On George Saunders’s Story Club, a fellow clubber remarked on “the illusion of natural genius”. It reminded me, by way of contrast, of Edison’s “1% inspiration, 99% perspiration” axiom. Some authors may be good at their craft but they’re also often good or even better at creating the “illusion”.
Jack Kerouac comes to mind. It’s been to long since I read “On the Road” but I feel sure the image of him drafting his manuscript in a blinding flash of uninterrupted inspiration on a continuous roll of paper fed into a presumably scorching hot typewriter has done nothing to glorify the plodding Sisyphean nature of perfecting a short-story.
Glancing over at the Wikipedia entry for “On the Road”. Contrasting his methods with the on-stage performances of Jazz musicians discounts the vast quantity of hours consecrated to “art” in the woodshed. I am not surprised that he has an essay titled “Essentials of Spontaneous Prose”.

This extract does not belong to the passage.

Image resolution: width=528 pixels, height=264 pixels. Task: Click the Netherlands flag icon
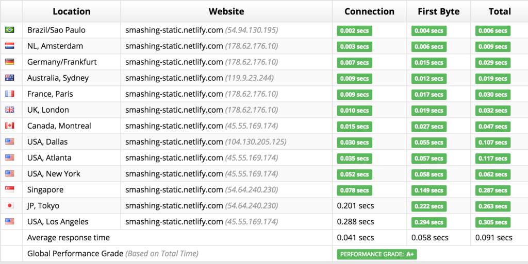10,46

(I have to stop to admire David Brooks’s commentary on its legacy:
Reading through the anniversary commemorations, you feel the gravitational pull of the great Boomer Narcissus. All cultural artifacts have to be interpreted through whatever experiences the Baby Boomer generation is going through at that moment. So a book formerly known for its youthful exuberance now becomes a gloomy middle-aged disillusion.On the Road – Wikipedia
Please tell me that you don’t love, “the Great Boomer Narcissus”!)
Kerouac now occurs to me to be a worthy contrast in styles to George Saunders’s loving, workmanlike embrace of revision.
Kerouac’s essay, per this synopsis on Genius (https://genius.com/Jack-kerouac-essentials-of-spontaneous-prose-annotated), is I suspect well worth the while. And the idea that we could someday write at improvisational speed is something we should always aspire towards.
What is so wrong about Kerouac’s modeling himself off of bee-bop Jazz musicians.
Charlie Parker as a role model (minus perhaps the addictions)? C’mon!